Des photos et des histoires

Les 42es Rencontres photographiques d’Arles dévoilent, entre autres, des négatifs inédits de la guerre d’Espagne et une rétrospective sur la révolution mexicaine.

Jean-Claude Renard  • 28 juillet 2011 abonné·es

Différences de taille. Les Rencontres photographiques d’Arles couvrent tout l’été, articulées autour d’images dites « artistiques », tandis que Visa pour l’image, à Perpignan en septembre, s’occupe de photojournalisme. Ici et là, une quarantaine d’expositions réparties dans les lieux historiques de chaque ville. Gratuites en Roussillon, elles sont chères en Provence (3 à 11 euros).
Cette 42e édition arlésienne a pourtant fort à voir avec le photo­journalisme, avec la fameuse « valise mexicaine » contenant les négatifs de la guerre d’Espagne signés Robert Capa, Gerda Taro et David Seymour, égarée depuis 1939 et retrouvée à Mexico en 2007.

Défraîchie comme un album, elle renferme 4 500 négatifs (où l’on observe combien la première image, sans retouche, est la bonne). Madrid sous le flot des bombes, le camp de réfugiés à Argelès, Hemingway en transe de rigolade, les combats et les moments de répit sur les fronts, des portraits, des colonnes en marche, des fusillades en recoin, des brigadistes ­éparpillés, synecdoque d’une guerre virant internationale. Exposée pour la première fois en Europe, cette légendaire valise contient notamment les ultimes images de Gerda Taro, écrasée par un char franquiste sur le front de Brunete, en 1937. Valoche égarée, conflit tragique, et cette rayonnante amoureuse saisie par Capa, son compagnon : de l’histoire dans l’histoire, de l’émotion dans l’émotion.

Pas moins mythique, la révolution mexicaine. Arles en présente une ample rétrospective, riche de tirages d’époque, revenant aux balbutiements de la photographie documentaire, et figée. Autre époque, autre monde, entre sombreros et caisses d’armes, entre Zapata et Pancho Villa, calés dans la grandiloquence. Parmi neuf expositions, Viva la revolución s’inscrit dans l’année du Mexique, que le festival a maintenue, livrant un panorama d’hier à aujourd’hui.

Avec Fernando Montiel Klint, peu de paysages, beaucoup d’existences. Des putes aux sorcières, des immigrés à New York aux chamans. Dans ce patrimoine vivant, le photographe se distingue en affichant une cosmogonie aux images trempées de lumières qui se voudraient divines. Actes de foi , s’intitule la série. Dans le cadre, des mises en scène inquiétantes, êtres isolés, bougres d’ânes et d’andouilles béats attendant la délivrance (ou la révélation).

Le photographe traque la fleur des nerfs dans les couleurs chaudes, un idéal mystique dans un décor acidulé, imposant des poses insolites à ses modèles. S’amuse, s’interroge, raconte des histoires, entraînant le spectateur dans ses illuminations. Ici, la photographie se fait récit.

#### [But de l'exercice]
D'après le texte sur les Rencontres photographiques d'Arles, où et en quelle année la « valise mexicaine » a-t-elle été retrouvée ?

#### [Données fournies]
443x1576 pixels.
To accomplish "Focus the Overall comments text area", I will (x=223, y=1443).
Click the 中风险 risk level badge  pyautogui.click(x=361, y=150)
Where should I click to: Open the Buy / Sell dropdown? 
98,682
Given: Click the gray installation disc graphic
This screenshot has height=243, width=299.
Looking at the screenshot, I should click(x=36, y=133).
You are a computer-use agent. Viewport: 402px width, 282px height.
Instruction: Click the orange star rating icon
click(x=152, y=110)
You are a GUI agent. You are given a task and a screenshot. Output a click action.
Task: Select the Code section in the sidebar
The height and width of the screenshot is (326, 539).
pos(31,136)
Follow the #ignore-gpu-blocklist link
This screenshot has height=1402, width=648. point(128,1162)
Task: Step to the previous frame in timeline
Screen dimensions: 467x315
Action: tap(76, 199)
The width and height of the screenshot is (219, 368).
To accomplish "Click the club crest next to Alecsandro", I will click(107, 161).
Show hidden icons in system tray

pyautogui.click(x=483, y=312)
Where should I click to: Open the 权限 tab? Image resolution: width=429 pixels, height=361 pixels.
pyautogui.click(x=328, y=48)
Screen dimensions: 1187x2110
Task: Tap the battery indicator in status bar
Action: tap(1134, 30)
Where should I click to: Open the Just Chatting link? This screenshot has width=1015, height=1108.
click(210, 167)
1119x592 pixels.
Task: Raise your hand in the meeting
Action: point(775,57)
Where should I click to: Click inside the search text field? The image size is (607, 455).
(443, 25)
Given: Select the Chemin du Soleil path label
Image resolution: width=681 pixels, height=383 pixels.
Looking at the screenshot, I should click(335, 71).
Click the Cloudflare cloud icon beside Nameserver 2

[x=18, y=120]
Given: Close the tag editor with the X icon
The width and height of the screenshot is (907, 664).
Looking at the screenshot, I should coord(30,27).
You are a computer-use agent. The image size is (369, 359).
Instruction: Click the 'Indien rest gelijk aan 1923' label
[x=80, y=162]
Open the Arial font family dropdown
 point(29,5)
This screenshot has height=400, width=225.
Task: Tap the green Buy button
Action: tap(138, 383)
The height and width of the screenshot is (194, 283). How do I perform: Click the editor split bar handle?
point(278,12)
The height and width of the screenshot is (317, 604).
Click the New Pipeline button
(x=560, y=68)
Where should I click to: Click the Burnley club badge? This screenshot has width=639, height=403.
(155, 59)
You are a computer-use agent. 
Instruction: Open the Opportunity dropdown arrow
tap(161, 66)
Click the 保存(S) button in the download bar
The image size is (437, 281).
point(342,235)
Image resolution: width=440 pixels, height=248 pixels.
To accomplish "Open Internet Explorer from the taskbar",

#### [Réponse]
À Mexico, en 2007.